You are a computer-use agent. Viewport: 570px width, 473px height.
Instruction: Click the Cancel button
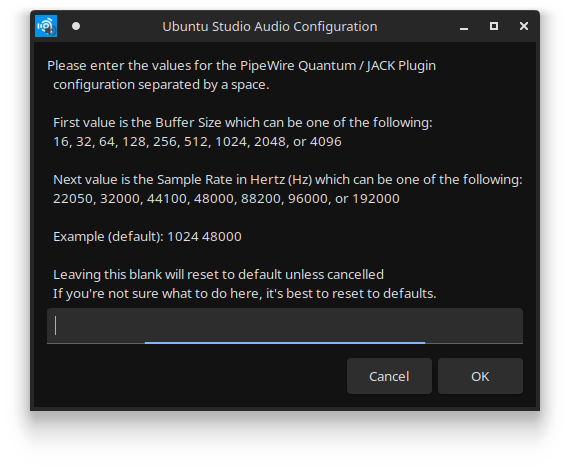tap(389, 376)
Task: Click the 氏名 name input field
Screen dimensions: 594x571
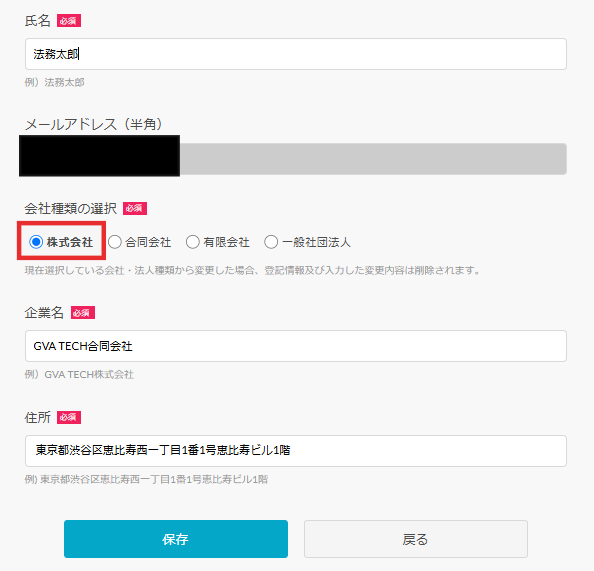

Brief: Give every record back exactly as it reads, with no images.

Answer for this exercise:
You are a computer-use agent. Viewport: 570px width, 473px height.
Instruction: Click the Cancel button
tap(389, 376)
Task: Click the 氏名 name input field
Screen dimensions: 594x571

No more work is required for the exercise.